* Your tasks *
[1] In the article about Elizabeth Muto, why did she have time to research her biological family? Answer in one to three sentences.
[2] Decide whether each statement agrees with the article about Elizabeth Muto, and answer yes or no, quoting the words that settle it: (a) She was found at a Delta Airlines gate. (b) Her adoptive parents kept the adoption a secret from her. (c) She became Miss Nevada in 2004.
[3] Continue the article about Elizabeth Muto from its last sentence.

* Document segment *
--------------------
Human Interest

WATCH: First Black Miss Nevada Elizabeth Muto was abandoned at an airport as a newborn

For 41 years, Elizabeth Muto had wondered where she came from and why she was abandoned at the Reno-Tahoe International Airport in Nevada when she was a newborn. Now, she finally has answers.

Muto said it is believed that she was three to 30 days old when she was found. She was adopted by Tom and Katherine Muto who were always upfront with her that she was adopted.

“This is where my life begins,” she told Inside Edition while standing at the Delta Airlines gate where she was found as a baby. “Most people’s life began the day they were born. Mine began the day I was found.”

She grew up to graduate from the University of Nevada, Las Vegas, and in 2004, she became the first Black Miss Nevada. Now married with three children, she travels frequently for her job as a beauty pageant consultant, but she has had more downtime on her hands due to the COVID-19 pandemic. She used that time to research her biological family with 23&Me.
--------------------
(Collection entries)
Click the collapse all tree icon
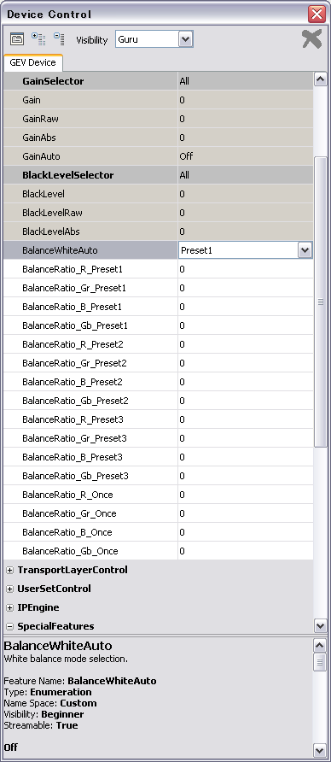331x762 pixels. pyautogui.click(x=59, y=39)
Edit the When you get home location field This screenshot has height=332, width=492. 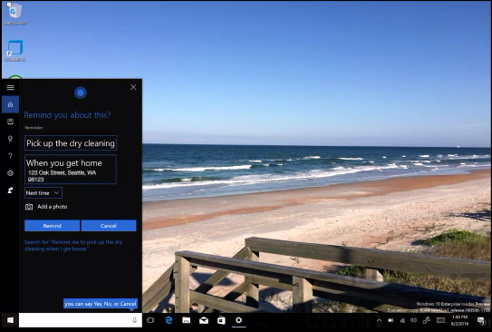[x=71, y=170]
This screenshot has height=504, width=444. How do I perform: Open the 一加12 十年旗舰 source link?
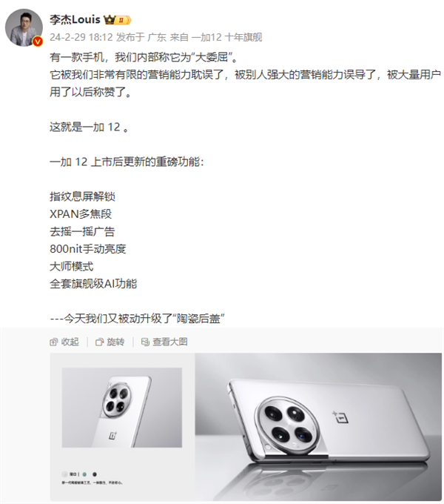pos(227,37)
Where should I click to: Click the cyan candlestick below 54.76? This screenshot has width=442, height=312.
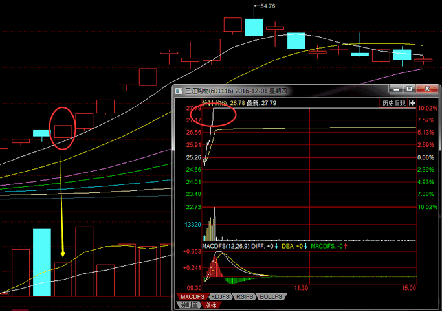coord(254,27)
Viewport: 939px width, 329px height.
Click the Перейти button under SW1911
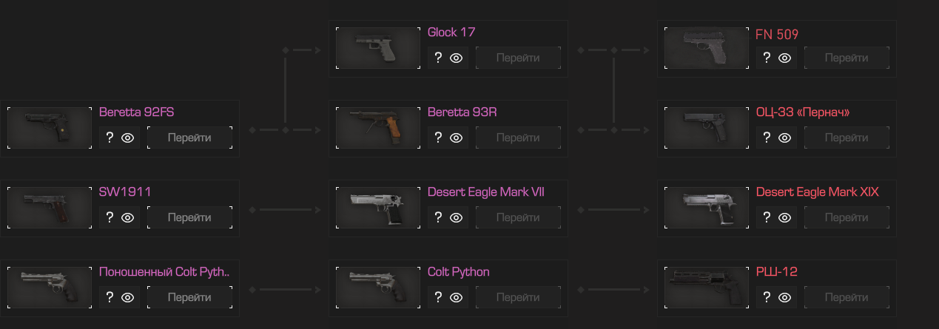point(189,217)
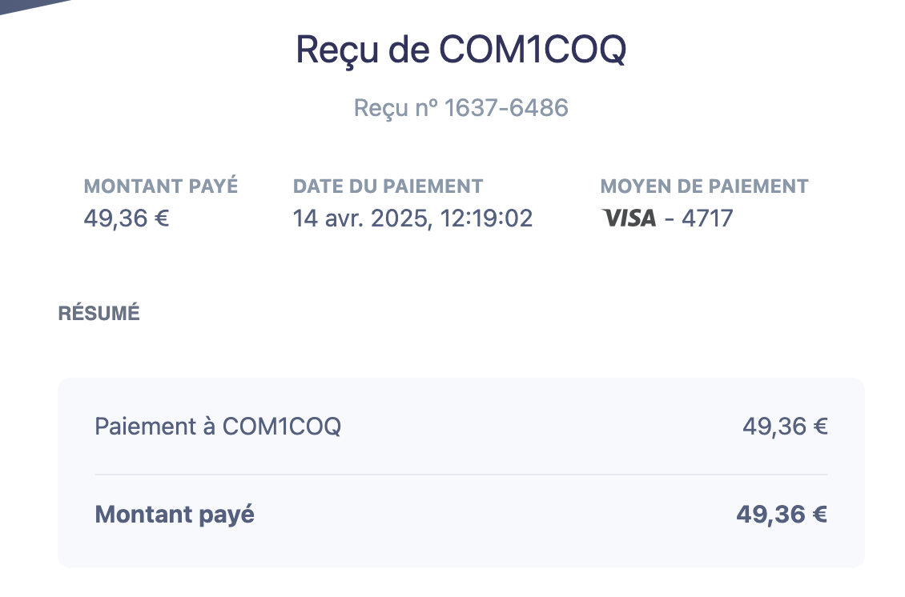Click the MOYEN DE PAIEMENT header label
Viewport: 905px width, 597px height.
point(704,186)
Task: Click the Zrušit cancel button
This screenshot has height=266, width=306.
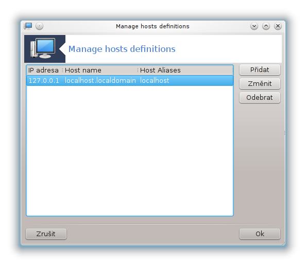Action: point(46,234)
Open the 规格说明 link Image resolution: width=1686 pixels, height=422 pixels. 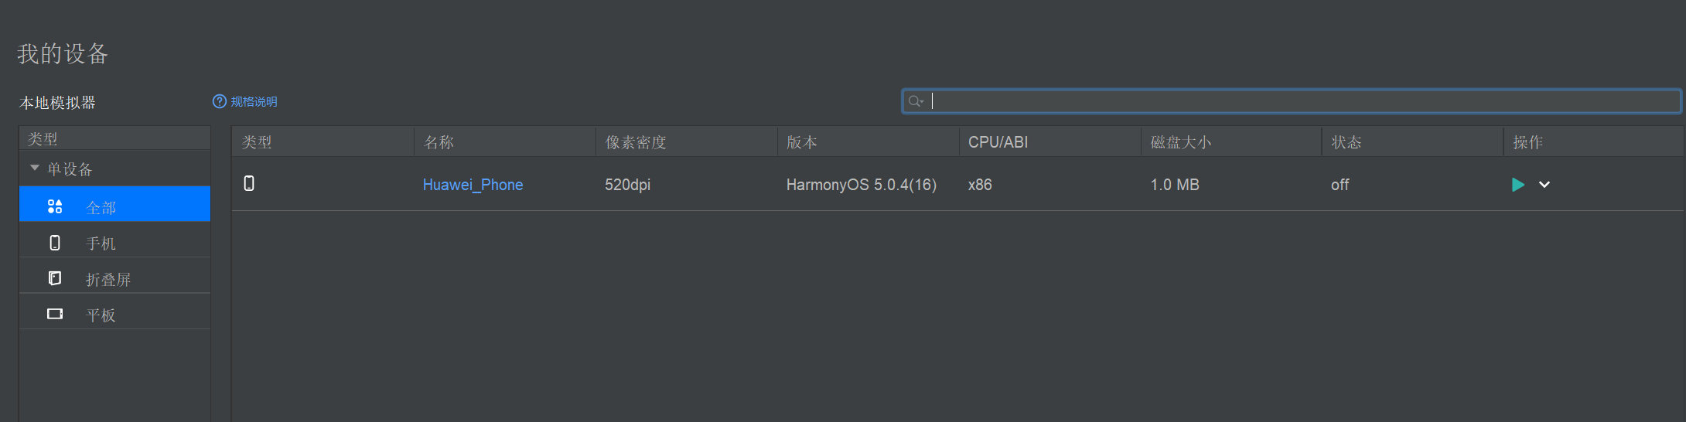click(254, 102)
--------------------
* Task-by-task results *
[1] She normally travels a lot for her job as a beauty pageant consultant, but the COVID-19 pandemic gave her more downtime. She used that time to research her biological family with 23&Me.

[2]
(a) Yes: "standing at the Delta Airlines gate where she was found as a baby"
(b) No: "always upfront with her that she was adopted"
(c) Yes: "in 2004, she became the first Black Miss Nevada"

[3]
 

 

“My parents taught me everything I know,” she said. “I may not know what I am, what day I was born, what race I am, what city I was born in, but I know who I am and my parents are responsible for that.”

Through 23&Me, she was able to track her family back to her great-great-great-grandmother and was able to connect with a second cousin who helped direct her to five potential birth mothers. Muto wrote to each of them asking if they could be her biological mother or aunt.

One emailed response came in from her birth mother. “It was overwhelming to me,” she said. “She was kind. She was accepting. She answered all my questions. … She said she wasn’t able to give me the life I deserved.”

She learned that her biological mother is Japanese and lives in San Francisco, and her biological father was Black. He died in 2004. She was also surprised to learn that it wasn’t her biological mother or father who abandoned her at the airport. It was her birth mother’s roommate, who was tasked with taking her to an adoption agency.

“You don’t wonder the how or the why or the what,” Muto said about being abandoned. “[You wonder] what could I have done so wrong?”

Now, after going through the “highest highs, the lowest lows” and sending up “[a] lot of prayer,” Muto is thrilled to have met her birth mother and she says she is counting her blessing every single day.